### PASSAGE PROVIDED ###

    See - https://markets.businessinsider.com/news/stocks/alphabet-google-parent-now-has-more-cash-than-apple-2019-7-1028404234

    Apple would then have been receiving the license fees being paid by Microsoft et al to VirtnetX.
    FileMakerFeller
  • Reply 5 of 7
    P-DogNCP-DogNC Posts: 37member
     Does VirnetX actually manufacture anything?
    As in, are any products manufactured, featuring the  VirnetX technology?
     Manufacturing a product is not a prerequisite of a patent validity... particularly for software patents.
    That is exactly what is wrong with current patent law - unless one is required to actually produce or sell something which actively utilizes the specific patent, the law encourages trolls.
    watto_cobra
  • Reply 6 of 7
    vr0513 said:
     Does VirnetX actually manufacture anything?
    As in, are any products manufactured, featuring the  VirnetX technology?
     Manufacturing a product is not a prerequisite of a patent validity... particularly for software patents.  But to answer your question directly, yes VirnetX patents are licensed in software from the likes of Microsoft, Siemens, NEC Corp, and Avaya.  They also have a software suite on the market that utilizes the patents.  To be fair, that software suite could be junk specifically put on the market to bolster their position.   You can judge for yourself.  https://www.virnetx.com/

    Apple has lost this battle in almost every conceivable way.  At some point you'd think they would abandon the Samsung strategy of appeal, appeal, and if you still don't win... appeal again.  

    I've always felt that if Apple finally came to an agreement with VirnetX, they could expand the reach of FaceTime and iMessage.
### AVAILABLE DATA ###
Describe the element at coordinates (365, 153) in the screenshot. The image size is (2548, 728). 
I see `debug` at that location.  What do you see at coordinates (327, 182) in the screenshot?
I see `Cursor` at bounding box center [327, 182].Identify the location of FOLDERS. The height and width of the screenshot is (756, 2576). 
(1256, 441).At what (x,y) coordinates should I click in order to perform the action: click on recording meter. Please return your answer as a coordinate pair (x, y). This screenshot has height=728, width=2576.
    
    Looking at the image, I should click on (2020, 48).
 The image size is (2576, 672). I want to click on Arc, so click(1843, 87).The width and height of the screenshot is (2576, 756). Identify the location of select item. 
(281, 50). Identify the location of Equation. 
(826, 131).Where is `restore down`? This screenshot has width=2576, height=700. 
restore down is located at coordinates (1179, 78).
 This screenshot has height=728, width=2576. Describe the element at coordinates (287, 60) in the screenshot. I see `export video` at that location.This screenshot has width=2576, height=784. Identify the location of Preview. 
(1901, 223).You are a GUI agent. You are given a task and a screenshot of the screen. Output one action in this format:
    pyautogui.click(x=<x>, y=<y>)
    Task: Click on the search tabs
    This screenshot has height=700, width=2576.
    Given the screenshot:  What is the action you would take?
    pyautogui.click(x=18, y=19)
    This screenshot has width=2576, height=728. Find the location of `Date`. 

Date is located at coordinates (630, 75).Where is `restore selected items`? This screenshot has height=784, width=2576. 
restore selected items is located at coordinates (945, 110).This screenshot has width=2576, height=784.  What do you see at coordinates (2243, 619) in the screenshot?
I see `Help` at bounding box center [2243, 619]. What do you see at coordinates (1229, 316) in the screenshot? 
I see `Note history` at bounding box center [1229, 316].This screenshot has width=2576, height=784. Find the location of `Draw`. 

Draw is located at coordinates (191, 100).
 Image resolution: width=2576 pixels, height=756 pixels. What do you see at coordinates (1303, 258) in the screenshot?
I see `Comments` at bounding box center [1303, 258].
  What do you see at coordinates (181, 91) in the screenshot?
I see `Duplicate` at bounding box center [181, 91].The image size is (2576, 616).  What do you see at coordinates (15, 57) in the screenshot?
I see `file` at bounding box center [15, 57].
###
• [EXERCISE]:
Please name the companies that license VirnetX patents in software, according to the VirnetX forum thread.

• [TASK ANSWER]:
Microsoft, Siemens, NEC Corp, and Avaya.